In Memoriam: Mr. Whiskers
MR. WHISKERS never asked to be thrust into the bright, blaring spotlight that this fabulously successful website generated.
Indeed, it was out of respect for privacy that I changed his name and gender so he wouldn’t be mobbed by the, what, six readers this blog usually has.
Her name was in fact Sarah, and she was a lady, if we were to concede there exists ladies who, when a can of Friskies is being opened, are frequently so completely overcome by anticipation and ecstasy that they clasp a paw around a naked ankle and gleefully dig in claws and teeth.
I suspect we connected because we are both misanthropic loners living in a place we detest: misery loves company. She originally belonged to the neighbors and based on the fact that she spent almost all of her time in my side yard — specifically on my car (and presumably before I lived here, on a previous resident’s vehicle) — she was not happy in her own yard, nor was she particularly fond of the number of other cats that inhabited it.
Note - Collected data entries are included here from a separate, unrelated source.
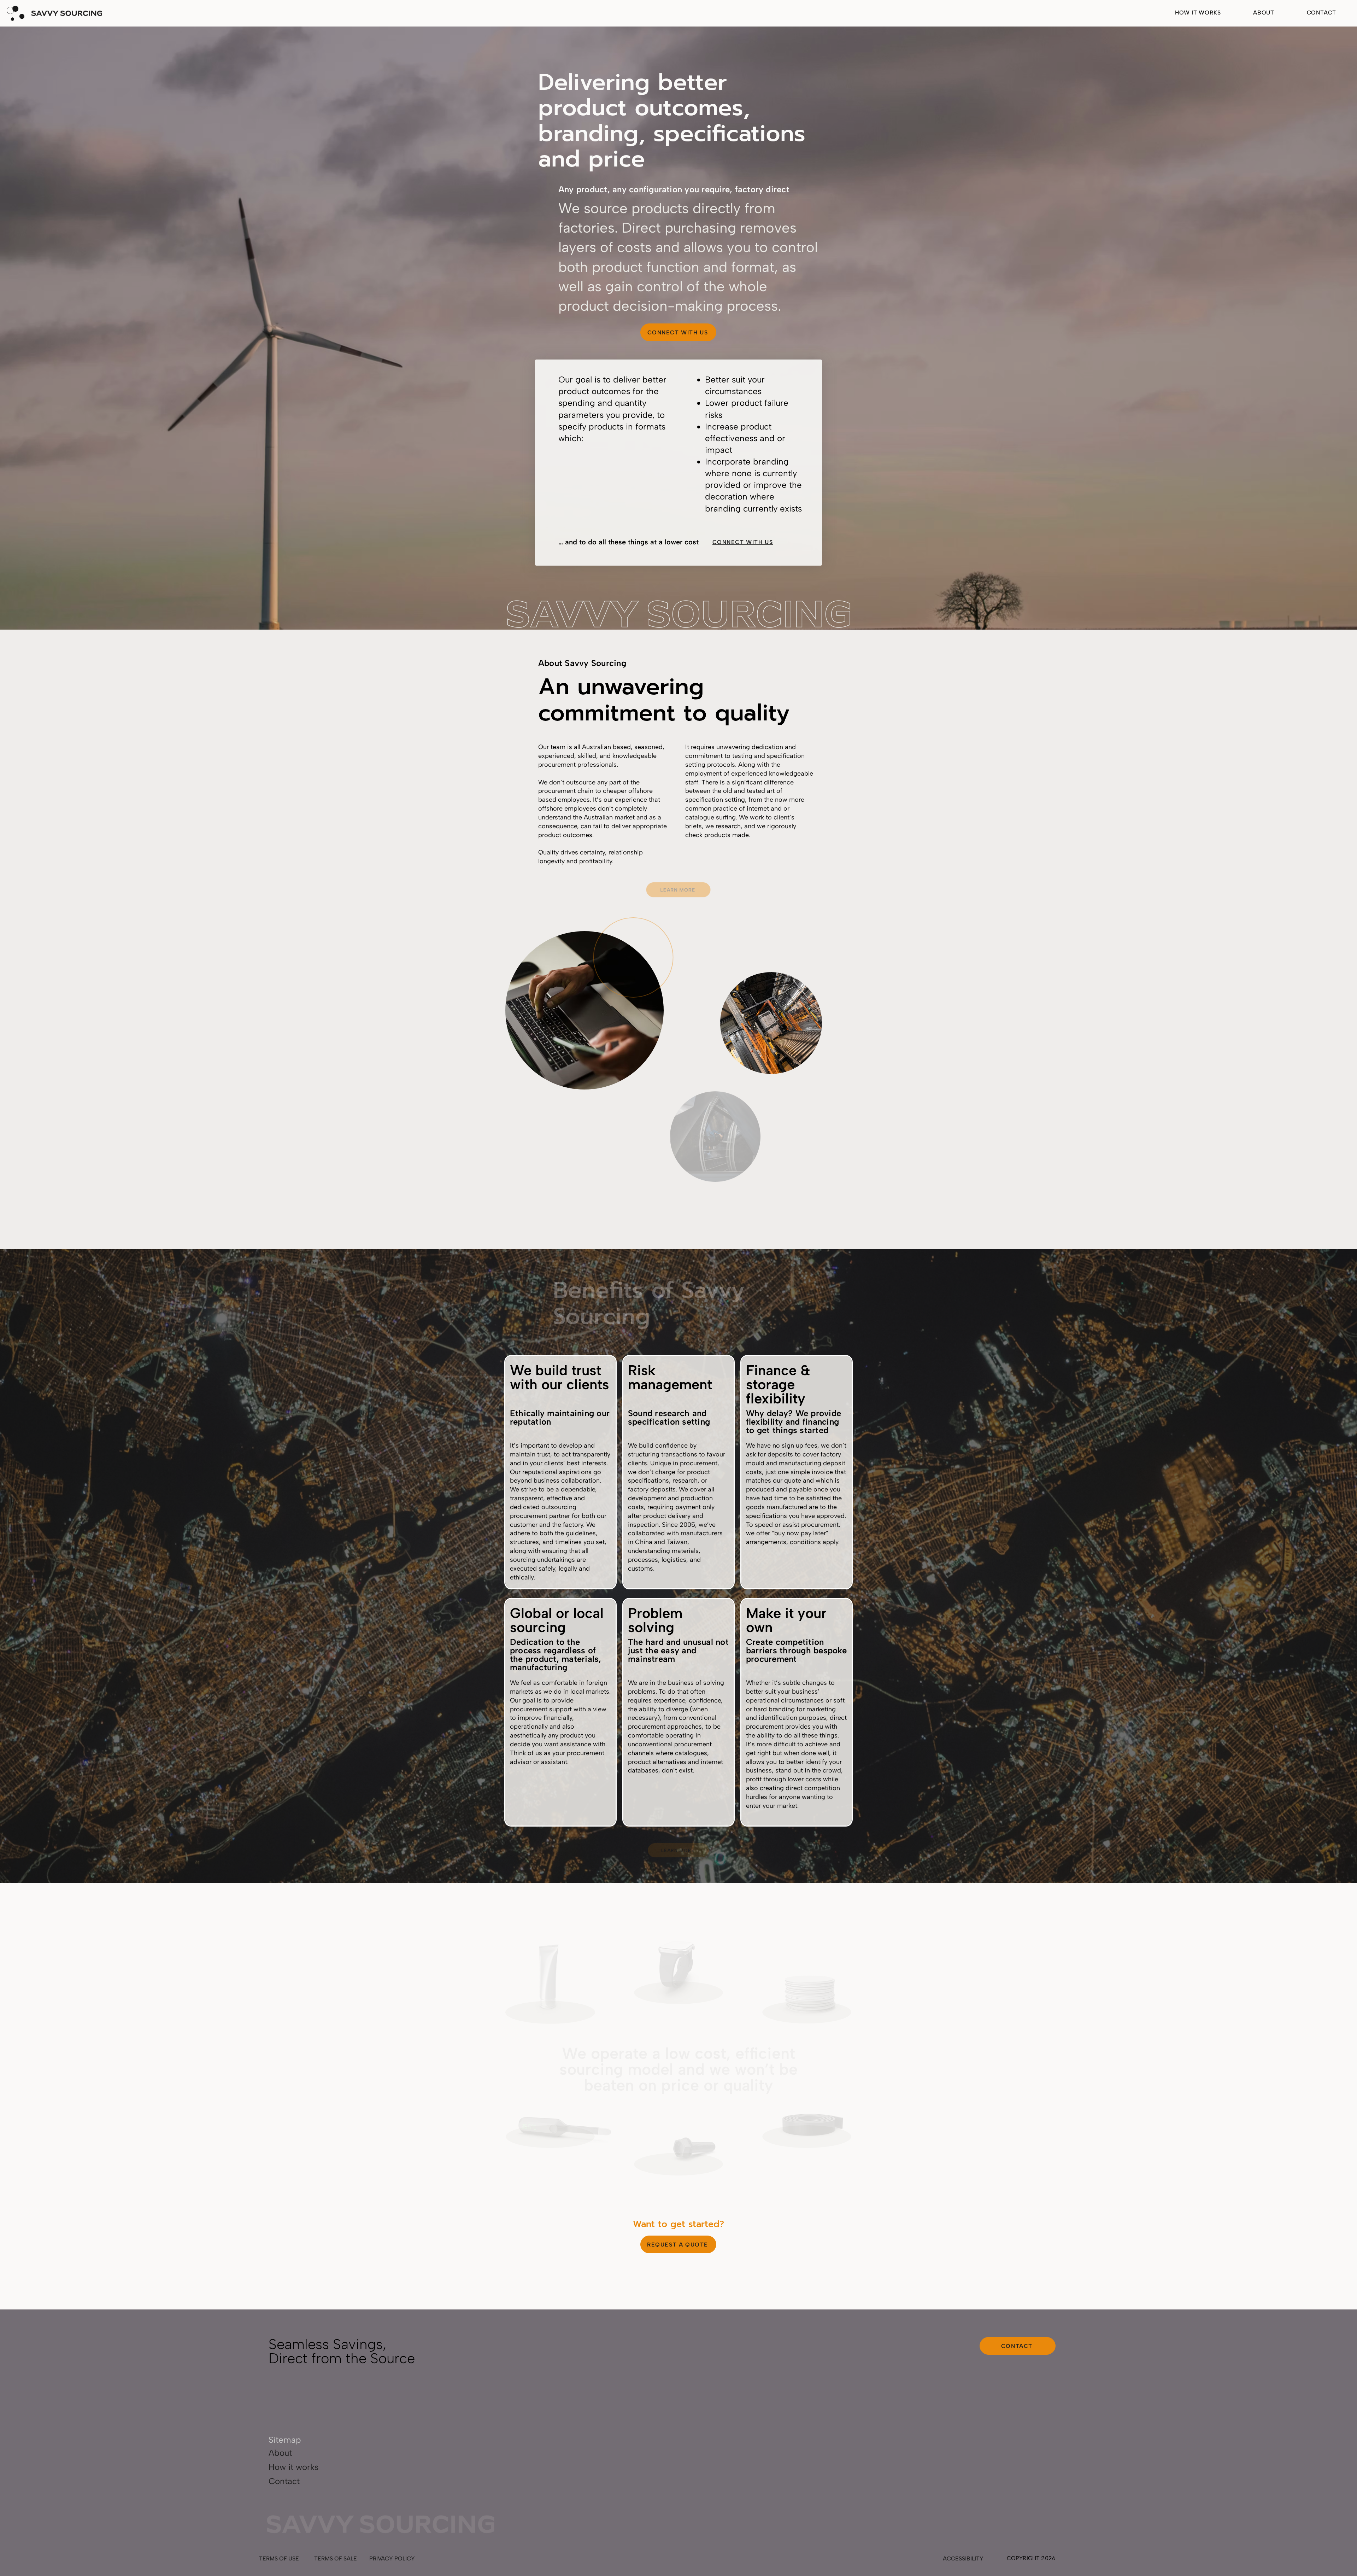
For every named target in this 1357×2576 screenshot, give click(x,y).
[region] (547, 1977)
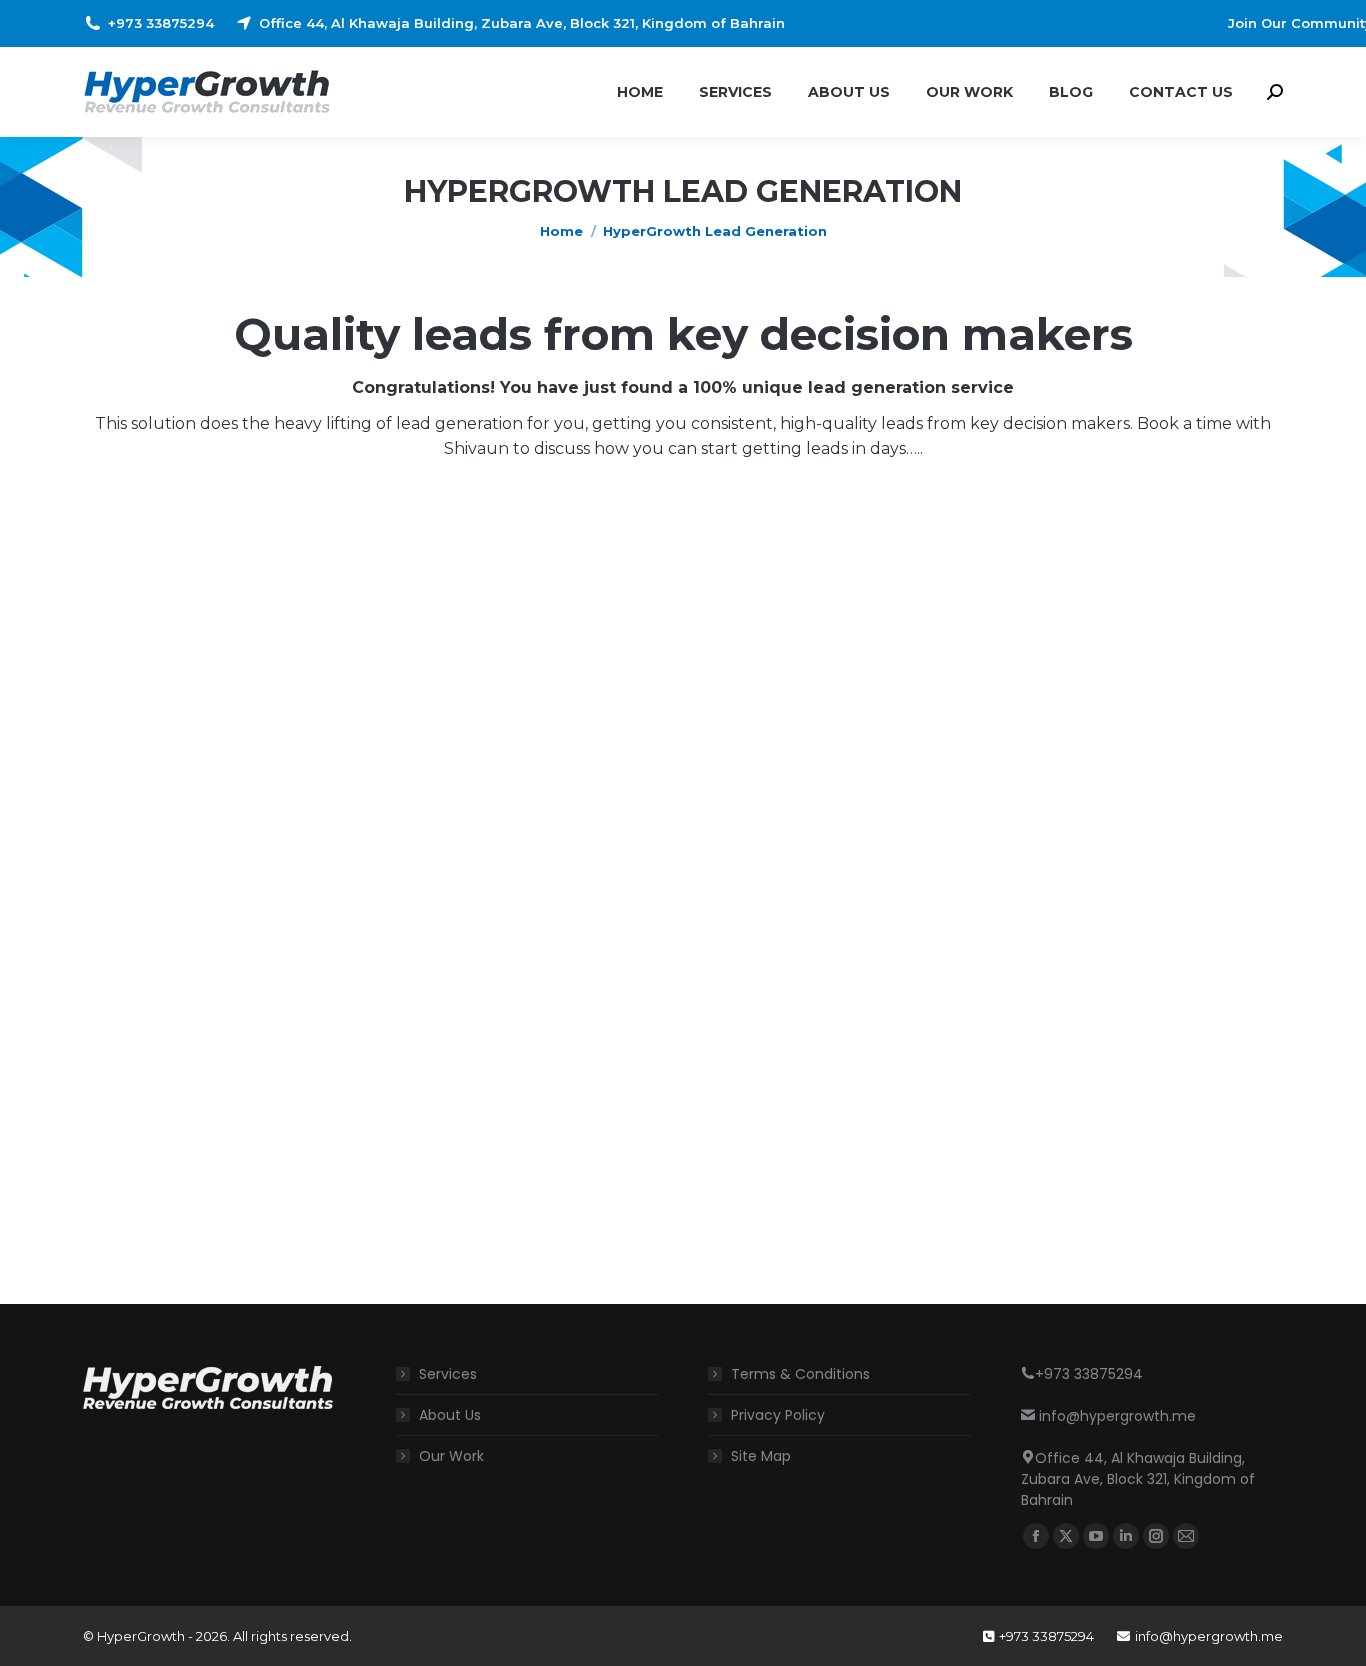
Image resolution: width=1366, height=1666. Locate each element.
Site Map (761, 1456)
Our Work (451, 1456)
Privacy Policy (778, 1415)
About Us (450, 1415)
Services (448, 1374)
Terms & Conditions (800, 1374)
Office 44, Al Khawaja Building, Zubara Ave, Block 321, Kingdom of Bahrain (522, 23)
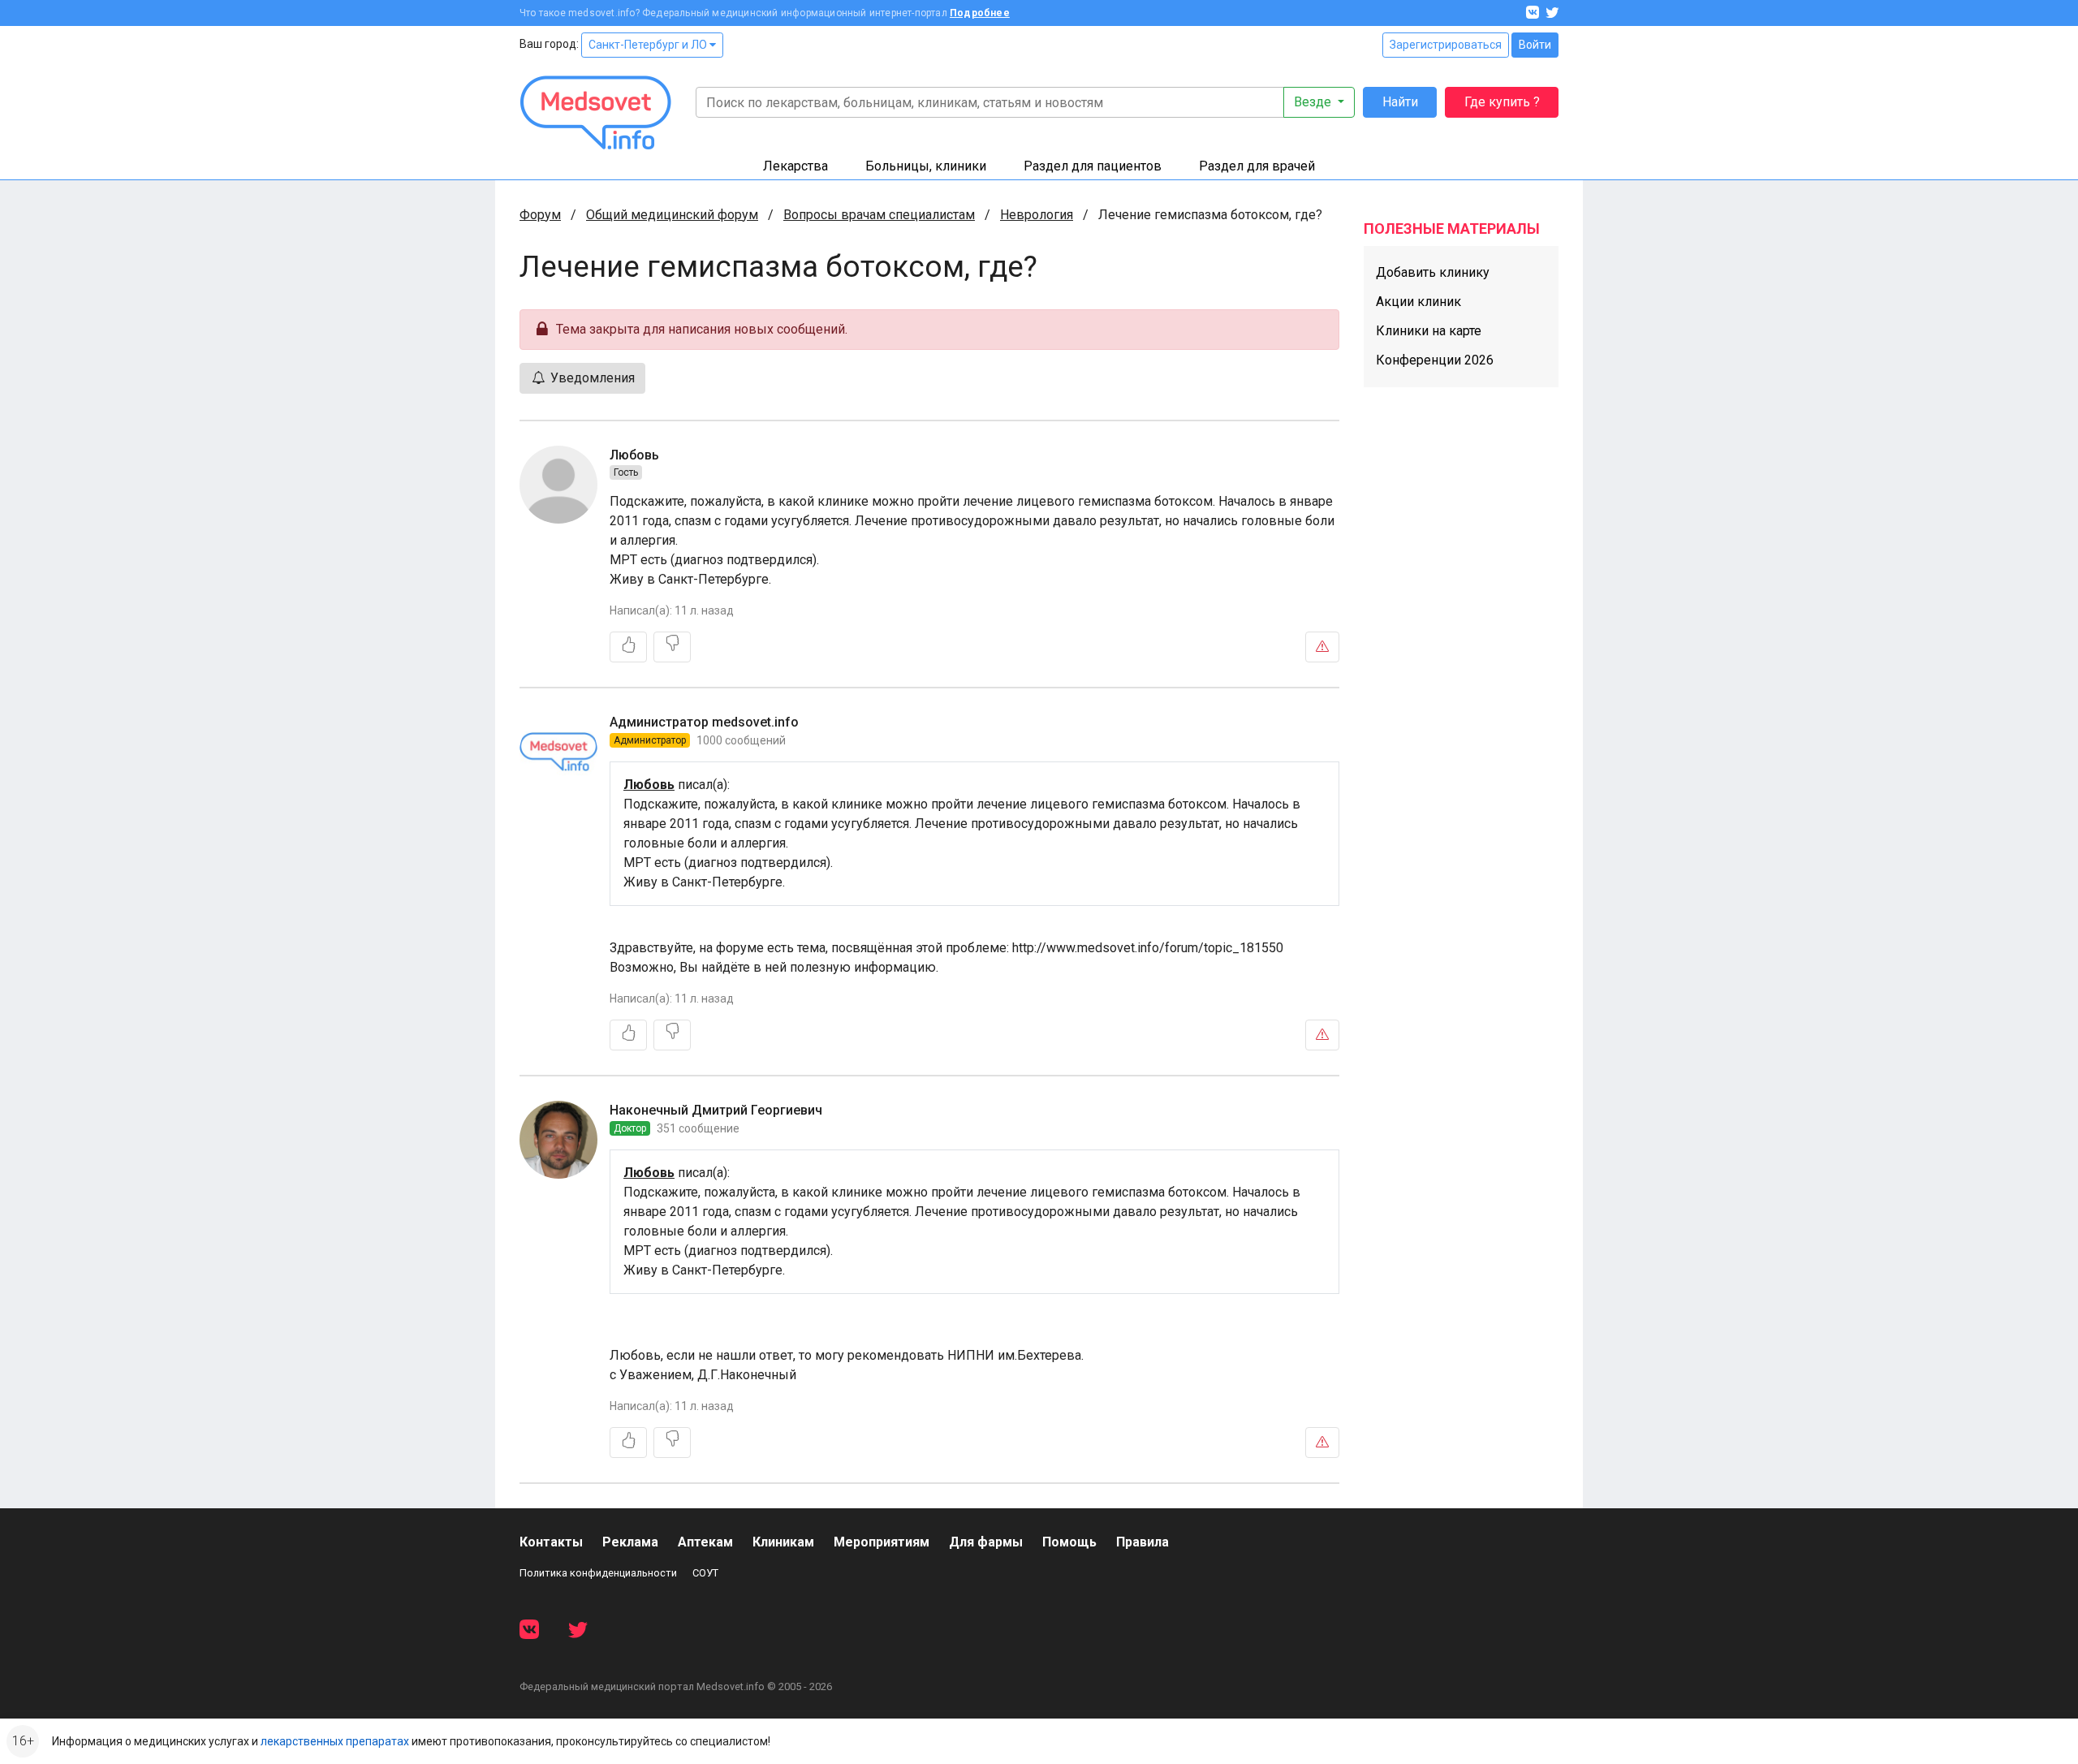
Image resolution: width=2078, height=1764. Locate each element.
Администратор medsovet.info (704, 722)
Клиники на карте (1428, 331)
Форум (540, 214)
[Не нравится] (672, 647)
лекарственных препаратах (335, 1741)
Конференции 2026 (1435, 360)
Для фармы (986, 1542)
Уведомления (591, 378)
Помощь (1069, 1542)
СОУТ (705, 1573)
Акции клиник (1418, 301)
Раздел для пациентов (1093, 166)
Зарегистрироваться (1446, 44)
A scaredy-cat personified (feline-ified?), Sarah was extremely timid and not an overtly friendly creature to anyone but me — a relationship that developed over a few years. I’ll spare you the innumerable, ponderous, interesting-to-no-one cat stories save this one anecdote: Before she “officially” became mine but after she had made the move from car to back porch, ever closer to inside my house, she was sitting on a patio table there one day when I was about to go for a run. I bent down to tie my sneaker, my head at about table level. Then I felt it: A fuzzy forehead pressed against my own and held there for a few seconds. This cat who to her dying day was never one to shower affection (indeed, the only time she was ever in my lap was when I held her as she was euthanized) spontaneously decided to mark me as hers with her noggin-based cat-glands, as some cat experts would interpret this act, or as others suggest, identifying me as safe and someone she could trust.
Either way, she was right: from that moment on, she owned me, and she had no further need to worry about anything. That trust was well-placed. I didn’t let her down and made the last five years of her life very, very comfortable.
Still, I got the better end of that deal.